INFORMATION SUPPLIED: Begin
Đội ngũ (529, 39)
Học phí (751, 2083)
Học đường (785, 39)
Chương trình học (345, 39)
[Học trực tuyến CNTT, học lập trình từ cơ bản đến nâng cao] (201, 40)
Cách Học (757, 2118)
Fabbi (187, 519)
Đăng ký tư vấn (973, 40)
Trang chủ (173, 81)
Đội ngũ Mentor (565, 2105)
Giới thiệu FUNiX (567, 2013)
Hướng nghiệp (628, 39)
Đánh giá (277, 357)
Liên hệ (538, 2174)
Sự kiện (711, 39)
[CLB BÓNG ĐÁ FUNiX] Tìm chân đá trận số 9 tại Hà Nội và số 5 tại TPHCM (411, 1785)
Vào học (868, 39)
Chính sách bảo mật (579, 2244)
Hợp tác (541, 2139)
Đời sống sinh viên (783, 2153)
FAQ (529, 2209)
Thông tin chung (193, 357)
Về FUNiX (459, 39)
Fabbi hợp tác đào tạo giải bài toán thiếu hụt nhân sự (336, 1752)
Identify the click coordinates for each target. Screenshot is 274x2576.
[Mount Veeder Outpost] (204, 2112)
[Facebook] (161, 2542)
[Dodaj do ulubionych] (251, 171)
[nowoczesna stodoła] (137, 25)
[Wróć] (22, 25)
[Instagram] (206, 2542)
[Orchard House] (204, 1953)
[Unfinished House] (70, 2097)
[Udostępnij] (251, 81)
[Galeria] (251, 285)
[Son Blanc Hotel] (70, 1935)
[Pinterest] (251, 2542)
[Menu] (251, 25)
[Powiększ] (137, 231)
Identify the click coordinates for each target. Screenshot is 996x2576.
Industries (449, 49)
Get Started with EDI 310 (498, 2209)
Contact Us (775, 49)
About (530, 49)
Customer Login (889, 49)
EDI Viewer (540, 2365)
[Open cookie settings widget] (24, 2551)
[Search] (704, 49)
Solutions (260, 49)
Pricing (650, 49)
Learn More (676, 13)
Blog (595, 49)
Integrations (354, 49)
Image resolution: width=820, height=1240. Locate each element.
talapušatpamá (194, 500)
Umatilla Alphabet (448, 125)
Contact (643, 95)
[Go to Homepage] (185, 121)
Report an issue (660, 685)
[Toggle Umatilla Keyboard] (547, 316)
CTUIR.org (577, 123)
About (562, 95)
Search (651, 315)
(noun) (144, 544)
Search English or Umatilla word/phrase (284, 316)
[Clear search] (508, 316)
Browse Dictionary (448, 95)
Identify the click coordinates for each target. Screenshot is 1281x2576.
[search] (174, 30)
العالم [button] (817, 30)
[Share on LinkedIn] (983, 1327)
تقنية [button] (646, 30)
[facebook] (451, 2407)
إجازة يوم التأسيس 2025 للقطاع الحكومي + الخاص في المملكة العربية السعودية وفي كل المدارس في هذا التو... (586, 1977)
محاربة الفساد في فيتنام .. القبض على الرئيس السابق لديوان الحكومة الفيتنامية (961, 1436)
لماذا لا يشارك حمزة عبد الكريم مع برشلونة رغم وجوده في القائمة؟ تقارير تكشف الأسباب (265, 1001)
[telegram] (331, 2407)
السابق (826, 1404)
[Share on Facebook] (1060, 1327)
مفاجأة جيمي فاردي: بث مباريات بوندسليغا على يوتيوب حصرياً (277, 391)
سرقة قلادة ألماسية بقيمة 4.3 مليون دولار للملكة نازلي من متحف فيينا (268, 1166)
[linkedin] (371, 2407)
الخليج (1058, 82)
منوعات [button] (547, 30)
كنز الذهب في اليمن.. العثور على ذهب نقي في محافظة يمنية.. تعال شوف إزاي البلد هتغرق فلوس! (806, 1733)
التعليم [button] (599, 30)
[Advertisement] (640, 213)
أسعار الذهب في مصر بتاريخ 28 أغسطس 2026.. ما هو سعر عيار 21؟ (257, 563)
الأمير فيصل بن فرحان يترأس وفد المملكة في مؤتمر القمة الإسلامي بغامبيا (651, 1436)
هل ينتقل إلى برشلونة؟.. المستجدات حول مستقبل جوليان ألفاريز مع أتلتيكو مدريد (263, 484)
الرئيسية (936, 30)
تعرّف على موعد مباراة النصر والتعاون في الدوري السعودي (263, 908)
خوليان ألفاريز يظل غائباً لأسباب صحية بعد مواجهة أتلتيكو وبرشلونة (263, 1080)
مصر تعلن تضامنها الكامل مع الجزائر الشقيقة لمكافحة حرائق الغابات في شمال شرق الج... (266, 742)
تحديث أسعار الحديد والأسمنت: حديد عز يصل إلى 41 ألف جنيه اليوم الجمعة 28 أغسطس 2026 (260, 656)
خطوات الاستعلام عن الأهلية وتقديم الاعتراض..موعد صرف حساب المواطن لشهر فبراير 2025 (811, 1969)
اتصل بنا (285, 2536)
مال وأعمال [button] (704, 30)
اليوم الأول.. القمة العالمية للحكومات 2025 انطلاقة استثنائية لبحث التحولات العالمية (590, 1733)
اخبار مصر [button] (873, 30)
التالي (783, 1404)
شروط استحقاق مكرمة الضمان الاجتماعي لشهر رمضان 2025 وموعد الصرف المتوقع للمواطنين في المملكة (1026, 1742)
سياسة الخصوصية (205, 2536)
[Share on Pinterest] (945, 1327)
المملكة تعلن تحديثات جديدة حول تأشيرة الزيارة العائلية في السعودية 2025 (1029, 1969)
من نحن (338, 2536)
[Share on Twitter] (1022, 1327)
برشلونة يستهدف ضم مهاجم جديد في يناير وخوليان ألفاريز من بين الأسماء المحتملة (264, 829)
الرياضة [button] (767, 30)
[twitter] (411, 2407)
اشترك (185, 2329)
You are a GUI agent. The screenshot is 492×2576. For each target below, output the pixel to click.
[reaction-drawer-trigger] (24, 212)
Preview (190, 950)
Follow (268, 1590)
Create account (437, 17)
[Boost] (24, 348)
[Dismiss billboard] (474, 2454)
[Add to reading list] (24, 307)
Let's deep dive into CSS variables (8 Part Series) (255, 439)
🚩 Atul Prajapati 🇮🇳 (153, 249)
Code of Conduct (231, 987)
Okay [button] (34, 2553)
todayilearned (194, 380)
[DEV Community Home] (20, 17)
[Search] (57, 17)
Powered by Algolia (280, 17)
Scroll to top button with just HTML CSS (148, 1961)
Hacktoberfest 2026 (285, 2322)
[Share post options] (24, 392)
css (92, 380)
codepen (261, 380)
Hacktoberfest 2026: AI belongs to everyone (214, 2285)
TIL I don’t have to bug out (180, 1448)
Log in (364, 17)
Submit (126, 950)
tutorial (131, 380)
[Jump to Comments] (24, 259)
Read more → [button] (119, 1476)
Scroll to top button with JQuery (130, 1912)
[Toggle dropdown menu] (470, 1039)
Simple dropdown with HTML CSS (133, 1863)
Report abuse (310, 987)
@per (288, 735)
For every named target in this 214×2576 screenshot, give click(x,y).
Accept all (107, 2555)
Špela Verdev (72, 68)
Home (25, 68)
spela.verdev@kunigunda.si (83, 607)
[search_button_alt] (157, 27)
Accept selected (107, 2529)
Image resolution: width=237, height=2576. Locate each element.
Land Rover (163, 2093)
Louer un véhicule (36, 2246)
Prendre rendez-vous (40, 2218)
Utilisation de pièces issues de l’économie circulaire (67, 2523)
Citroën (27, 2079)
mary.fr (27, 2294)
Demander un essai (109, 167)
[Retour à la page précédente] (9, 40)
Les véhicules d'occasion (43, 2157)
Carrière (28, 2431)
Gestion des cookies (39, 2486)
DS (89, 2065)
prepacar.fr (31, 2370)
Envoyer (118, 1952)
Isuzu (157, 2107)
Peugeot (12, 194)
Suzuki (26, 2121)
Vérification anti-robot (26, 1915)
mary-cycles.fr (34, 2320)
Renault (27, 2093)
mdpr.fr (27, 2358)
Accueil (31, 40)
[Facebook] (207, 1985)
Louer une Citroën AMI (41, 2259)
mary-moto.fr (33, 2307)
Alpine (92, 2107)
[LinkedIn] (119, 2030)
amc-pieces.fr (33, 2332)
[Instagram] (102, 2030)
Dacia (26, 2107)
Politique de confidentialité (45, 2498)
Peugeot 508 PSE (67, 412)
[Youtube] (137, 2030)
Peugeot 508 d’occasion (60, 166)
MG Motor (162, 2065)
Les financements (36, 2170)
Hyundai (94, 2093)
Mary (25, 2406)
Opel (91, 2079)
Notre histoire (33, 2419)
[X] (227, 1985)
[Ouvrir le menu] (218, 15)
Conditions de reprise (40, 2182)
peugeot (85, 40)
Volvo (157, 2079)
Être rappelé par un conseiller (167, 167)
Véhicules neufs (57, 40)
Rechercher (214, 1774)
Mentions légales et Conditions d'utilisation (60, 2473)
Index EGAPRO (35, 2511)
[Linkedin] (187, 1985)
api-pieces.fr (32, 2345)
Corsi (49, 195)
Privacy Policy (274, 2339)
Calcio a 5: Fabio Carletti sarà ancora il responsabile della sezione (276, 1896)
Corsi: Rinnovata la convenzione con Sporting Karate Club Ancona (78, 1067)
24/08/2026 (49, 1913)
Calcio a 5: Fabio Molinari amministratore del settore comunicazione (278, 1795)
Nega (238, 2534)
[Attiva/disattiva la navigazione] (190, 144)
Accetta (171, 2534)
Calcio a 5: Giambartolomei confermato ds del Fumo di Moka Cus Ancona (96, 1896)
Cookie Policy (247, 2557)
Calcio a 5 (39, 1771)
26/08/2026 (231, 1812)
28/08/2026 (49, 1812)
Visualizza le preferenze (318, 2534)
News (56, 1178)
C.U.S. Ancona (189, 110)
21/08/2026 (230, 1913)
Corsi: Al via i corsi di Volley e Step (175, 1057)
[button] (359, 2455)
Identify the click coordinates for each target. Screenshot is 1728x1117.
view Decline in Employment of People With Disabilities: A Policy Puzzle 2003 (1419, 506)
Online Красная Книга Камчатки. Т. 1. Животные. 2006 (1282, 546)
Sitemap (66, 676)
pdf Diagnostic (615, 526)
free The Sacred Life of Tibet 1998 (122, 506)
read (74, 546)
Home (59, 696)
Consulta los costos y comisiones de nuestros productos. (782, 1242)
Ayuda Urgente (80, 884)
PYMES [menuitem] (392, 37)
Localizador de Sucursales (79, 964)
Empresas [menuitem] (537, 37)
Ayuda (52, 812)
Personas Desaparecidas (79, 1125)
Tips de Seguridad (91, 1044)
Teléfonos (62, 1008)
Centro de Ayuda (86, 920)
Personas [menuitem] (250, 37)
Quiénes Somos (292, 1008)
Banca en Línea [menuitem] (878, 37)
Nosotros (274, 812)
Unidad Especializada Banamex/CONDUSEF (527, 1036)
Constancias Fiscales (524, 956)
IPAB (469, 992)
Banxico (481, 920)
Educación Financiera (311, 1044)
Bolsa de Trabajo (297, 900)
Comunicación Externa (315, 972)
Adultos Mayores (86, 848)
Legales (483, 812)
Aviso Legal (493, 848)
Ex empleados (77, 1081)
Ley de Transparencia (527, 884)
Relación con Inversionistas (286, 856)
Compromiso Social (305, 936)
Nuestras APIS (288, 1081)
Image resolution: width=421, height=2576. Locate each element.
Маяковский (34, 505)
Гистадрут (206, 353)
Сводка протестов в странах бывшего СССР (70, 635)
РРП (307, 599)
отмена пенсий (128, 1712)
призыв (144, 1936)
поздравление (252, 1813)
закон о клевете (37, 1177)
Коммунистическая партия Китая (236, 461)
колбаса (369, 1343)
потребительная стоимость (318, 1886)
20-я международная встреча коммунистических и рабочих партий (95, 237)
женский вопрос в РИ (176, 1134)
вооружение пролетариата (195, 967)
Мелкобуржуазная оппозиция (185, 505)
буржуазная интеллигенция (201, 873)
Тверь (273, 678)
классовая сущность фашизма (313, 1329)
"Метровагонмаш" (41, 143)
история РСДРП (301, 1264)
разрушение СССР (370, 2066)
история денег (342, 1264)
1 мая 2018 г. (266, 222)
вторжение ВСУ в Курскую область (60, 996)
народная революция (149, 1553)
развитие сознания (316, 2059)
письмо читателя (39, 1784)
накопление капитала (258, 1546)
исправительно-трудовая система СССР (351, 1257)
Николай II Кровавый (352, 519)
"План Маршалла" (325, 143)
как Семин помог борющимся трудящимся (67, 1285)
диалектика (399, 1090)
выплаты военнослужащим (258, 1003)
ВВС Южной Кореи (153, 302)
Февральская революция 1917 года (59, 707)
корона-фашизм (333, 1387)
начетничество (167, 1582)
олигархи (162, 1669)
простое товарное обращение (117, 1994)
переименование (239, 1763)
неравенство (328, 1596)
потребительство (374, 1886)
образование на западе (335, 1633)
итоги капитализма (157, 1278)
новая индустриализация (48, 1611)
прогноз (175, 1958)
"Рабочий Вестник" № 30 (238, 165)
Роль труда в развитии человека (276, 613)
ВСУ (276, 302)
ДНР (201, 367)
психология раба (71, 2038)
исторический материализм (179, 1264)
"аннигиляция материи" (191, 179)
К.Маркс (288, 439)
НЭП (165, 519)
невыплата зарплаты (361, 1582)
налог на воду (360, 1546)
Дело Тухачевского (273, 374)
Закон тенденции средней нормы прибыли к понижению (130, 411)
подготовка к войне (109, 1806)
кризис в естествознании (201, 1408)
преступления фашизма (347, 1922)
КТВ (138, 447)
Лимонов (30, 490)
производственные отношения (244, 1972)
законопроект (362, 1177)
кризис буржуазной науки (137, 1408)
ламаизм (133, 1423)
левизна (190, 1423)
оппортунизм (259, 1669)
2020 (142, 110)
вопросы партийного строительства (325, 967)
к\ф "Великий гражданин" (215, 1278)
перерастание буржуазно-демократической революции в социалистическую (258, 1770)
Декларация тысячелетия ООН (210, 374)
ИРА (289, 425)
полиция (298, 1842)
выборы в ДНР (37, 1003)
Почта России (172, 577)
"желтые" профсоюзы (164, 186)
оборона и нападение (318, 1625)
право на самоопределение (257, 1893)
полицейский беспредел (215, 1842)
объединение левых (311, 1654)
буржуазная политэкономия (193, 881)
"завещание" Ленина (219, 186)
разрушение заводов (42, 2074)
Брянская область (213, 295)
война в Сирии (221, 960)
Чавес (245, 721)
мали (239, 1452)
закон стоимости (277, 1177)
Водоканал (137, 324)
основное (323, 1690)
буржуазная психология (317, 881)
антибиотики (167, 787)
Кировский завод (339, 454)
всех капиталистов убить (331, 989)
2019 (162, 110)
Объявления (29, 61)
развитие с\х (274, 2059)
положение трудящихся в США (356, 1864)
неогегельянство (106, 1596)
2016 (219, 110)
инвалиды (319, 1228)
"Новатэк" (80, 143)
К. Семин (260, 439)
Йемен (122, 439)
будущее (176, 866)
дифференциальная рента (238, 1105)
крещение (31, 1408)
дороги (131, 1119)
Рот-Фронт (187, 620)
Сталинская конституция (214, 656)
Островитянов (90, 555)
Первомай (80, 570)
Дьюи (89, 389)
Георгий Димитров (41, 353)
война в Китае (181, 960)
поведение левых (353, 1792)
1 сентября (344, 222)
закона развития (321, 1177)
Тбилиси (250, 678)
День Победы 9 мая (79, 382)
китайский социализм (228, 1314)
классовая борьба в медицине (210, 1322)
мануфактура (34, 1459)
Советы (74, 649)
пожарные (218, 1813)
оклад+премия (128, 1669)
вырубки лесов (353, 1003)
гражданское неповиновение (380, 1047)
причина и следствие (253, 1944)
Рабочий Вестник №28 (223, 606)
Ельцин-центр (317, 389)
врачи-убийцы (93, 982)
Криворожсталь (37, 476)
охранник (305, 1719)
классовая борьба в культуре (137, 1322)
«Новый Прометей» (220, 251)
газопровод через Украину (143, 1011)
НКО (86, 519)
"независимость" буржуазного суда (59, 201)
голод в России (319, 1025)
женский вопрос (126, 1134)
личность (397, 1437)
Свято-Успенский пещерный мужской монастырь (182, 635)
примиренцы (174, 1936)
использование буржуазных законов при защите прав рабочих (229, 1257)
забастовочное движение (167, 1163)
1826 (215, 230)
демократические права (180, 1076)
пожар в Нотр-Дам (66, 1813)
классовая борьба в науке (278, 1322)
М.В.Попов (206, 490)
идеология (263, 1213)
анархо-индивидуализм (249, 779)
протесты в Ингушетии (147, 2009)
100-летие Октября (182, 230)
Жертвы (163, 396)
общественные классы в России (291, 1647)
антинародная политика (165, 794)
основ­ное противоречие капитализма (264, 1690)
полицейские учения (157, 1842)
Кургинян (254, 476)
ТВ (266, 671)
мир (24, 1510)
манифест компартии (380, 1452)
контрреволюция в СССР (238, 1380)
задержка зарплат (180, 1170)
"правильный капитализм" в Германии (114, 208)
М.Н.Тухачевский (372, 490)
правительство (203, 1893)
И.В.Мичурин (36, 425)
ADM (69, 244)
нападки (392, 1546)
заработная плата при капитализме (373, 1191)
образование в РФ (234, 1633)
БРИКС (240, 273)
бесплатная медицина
INFORMATION SUPPLIED: End
*ACTIVITY*
The response must hold only the lines above from the line with "Объявления (29, 61)" through the line with "вырубки лесов (353, 1003)", each copied exactly, both ends kept.

*SOLUTION*
Объявления (29, 61)
развитие с\х (274, 2059)
положение трудящихся в США (356, 1864)
неогегельянство (106, 1596)
2016 (219, 110)
инвалиды (319, 1228)
"Новатэк" (80, 143)
К. Семин (260, 439)
Йемен (122, 439)
будущее (176, 866)
дифференциальная рента (238, 1105)
крещение (31, 1408)
дороги (131, 1119)
Рот-Фронт (187, 620)
Сталинская конституция (214, 656)
Островитянов (90, 555)
Первомай (80, 570)
Дьюи (89, 389)
Георгий Димитров (41, 353)
война в Китае (181, 960)
поведение левых (353, 1792)
1 сентября (344, 222)
закона развития (321, 1177)
Тбилиси (250, 678)
День Победы 9 мая (79, 382)
китайский социализм (228, 1314)
классовая борьба в медицине (210, 1322)
мануфактура (34, 1459)
Советы (74, 649)
пожарные (218, 1813)
оклад+премия (128, 1669)
вырубки лесов (353, 1003)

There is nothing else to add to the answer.